● YOUR ASSIGNMENT
Search the listing below, and show each line that includes the word "left".

--- START ---

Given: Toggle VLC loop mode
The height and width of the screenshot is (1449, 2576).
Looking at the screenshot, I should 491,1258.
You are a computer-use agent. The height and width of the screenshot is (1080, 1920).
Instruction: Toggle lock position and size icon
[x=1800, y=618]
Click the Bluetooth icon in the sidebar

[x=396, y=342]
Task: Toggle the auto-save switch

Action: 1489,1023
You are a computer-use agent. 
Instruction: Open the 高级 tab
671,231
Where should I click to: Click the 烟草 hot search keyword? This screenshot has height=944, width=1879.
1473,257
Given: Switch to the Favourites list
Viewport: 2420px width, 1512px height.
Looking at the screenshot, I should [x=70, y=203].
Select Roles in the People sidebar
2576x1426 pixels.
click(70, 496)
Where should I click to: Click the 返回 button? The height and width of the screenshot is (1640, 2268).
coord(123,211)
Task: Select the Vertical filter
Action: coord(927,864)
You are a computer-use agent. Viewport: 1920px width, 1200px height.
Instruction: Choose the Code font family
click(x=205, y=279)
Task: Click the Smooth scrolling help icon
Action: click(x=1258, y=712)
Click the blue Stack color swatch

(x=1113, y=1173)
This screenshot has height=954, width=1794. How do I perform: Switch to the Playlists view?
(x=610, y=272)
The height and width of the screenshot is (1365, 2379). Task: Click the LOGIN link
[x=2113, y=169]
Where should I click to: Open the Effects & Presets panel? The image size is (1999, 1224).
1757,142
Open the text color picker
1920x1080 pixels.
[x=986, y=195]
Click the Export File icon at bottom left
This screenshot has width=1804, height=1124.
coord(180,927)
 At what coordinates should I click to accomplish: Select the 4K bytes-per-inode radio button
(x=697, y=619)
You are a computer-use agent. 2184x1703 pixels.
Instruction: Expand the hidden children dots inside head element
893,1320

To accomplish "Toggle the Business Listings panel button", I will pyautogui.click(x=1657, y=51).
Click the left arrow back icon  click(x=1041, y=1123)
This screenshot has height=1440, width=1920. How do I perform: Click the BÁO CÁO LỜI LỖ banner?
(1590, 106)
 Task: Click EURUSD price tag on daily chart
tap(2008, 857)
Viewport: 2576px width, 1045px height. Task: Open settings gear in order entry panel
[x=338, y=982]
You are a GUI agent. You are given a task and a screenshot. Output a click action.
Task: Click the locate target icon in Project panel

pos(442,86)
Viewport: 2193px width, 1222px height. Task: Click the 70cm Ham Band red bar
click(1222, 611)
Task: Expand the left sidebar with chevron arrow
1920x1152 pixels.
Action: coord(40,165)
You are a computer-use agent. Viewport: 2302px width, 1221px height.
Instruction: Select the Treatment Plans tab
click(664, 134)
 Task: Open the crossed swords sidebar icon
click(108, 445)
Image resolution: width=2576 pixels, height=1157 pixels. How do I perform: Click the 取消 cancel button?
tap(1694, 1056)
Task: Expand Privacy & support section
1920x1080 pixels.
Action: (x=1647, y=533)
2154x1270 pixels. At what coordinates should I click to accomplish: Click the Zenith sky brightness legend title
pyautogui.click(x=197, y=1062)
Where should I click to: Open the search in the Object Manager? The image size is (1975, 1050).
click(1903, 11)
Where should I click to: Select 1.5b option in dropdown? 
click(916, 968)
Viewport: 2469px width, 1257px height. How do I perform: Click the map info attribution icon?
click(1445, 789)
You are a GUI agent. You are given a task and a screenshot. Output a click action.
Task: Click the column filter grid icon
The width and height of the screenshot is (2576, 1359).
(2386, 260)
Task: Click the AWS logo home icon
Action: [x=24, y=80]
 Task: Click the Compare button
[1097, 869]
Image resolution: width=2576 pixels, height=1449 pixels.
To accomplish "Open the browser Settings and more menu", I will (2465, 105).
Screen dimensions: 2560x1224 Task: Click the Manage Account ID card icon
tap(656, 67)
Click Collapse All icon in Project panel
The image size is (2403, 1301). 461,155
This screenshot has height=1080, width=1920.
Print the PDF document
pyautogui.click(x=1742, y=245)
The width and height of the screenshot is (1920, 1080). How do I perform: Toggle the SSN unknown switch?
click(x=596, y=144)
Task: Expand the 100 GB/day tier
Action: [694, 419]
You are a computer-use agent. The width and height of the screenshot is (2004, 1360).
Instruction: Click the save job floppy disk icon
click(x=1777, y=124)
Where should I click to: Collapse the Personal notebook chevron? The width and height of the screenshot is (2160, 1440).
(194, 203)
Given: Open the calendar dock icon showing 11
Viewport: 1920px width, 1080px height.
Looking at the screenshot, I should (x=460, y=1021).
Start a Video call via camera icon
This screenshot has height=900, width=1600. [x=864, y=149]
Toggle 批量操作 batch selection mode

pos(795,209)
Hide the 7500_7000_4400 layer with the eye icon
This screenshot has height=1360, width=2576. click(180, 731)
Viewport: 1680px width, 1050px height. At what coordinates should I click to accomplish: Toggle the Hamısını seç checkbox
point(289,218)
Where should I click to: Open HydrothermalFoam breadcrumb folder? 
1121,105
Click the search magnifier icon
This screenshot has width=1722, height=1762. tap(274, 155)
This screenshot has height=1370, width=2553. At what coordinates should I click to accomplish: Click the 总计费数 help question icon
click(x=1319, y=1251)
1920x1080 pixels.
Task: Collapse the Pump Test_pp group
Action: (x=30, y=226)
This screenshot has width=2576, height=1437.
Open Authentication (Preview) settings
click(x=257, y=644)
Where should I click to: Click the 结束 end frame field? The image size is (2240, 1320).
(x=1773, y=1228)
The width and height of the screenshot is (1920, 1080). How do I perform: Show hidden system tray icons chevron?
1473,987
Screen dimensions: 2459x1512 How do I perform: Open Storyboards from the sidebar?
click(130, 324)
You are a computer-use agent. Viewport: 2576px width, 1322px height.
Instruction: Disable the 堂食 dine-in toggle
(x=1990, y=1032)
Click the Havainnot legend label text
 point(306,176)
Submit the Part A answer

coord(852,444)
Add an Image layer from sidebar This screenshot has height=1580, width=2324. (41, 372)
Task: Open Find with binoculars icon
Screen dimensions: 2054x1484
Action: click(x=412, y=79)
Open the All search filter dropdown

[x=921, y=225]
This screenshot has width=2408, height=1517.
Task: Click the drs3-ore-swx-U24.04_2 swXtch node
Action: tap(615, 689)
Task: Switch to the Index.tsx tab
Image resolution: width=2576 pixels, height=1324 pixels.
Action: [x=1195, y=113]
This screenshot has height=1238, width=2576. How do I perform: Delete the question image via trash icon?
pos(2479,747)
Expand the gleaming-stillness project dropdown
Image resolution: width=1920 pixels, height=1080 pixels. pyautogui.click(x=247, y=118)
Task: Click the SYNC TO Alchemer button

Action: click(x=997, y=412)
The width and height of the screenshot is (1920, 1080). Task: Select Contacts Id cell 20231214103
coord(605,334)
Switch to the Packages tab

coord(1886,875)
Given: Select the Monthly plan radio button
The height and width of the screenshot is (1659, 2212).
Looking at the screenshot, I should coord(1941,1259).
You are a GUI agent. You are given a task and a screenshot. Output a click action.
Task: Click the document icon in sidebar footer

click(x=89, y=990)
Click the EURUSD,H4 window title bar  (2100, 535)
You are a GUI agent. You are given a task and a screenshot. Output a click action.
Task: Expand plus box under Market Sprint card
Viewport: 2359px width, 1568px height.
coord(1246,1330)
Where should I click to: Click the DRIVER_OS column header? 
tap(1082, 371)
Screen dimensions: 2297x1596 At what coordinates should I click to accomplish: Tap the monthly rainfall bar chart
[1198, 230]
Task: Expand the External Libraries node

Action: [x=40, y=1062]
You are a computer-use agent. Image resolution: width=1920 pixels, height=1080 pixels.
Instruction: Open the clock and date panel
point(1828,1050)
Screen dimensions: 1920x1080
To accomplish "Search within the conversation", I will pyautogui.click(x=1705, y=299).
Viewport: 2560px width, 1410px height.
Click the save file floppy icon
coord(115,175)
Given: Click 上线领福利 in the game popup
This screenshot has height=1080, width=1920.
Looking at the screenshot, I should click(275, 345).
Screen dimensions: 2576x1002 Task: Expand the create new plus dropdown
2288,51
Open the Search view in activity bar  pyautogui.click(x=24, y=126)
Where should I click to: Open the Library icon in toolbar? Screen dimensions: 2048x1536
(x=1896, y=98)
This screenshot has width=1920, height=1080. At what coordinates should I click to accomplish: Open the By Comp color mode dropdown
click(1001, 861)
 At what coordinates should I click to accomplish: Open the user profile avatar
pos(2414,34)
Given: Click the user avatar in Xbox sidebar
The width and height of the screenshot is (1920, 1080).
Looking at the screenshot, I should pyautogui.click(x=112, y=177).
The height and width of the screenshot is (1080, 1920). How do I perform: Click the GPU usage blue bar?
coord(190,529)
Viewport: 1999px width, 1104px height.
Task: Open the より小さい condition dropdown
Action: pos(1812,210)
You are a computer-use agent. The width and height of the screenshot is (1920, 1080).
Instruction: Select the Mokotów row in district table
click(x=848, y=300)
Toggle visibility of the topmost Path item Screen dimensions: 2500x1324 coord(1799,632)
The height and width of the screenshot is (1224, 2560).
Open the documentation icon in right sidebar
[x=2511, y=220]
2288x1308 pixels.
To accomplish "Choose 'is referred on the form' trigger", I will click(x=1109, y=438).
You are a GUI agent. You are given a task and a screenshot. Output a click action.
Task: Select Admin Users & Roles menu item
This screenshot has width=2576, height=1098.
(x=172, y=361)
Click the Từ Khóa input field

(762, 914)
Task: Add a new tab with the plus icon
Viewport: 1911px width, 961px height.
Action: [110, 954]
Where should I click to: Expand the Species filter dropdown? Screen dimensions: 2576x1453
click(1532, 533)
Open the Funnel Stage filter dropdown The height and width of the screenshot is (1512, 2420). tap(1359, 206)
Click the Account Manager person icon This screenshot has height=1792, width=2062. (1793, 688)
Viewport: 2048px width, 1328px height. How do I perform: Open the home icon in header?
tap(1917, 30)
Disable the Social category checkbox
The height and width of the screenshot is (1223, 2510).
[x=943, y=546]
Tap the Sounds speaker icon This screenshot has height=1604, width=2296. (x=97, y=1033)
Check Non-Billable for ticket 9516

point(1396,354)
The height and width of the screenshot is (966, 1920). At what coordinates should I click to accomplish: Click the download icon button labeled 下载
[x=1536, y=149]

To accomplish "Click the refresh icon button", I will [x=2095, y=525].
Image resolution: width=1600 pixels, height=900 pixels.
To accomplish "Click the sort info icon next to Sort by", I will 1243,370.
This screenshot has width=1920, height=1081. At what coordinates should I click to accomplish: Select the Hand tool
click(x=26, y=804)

--- END ---

● SOLUTION TO THIS TASK
Click the Export File icon at bottom left
Click the left arrow back icon  click(x=1041, y=1123)
Task: Expand the left sidebar with chevron arrow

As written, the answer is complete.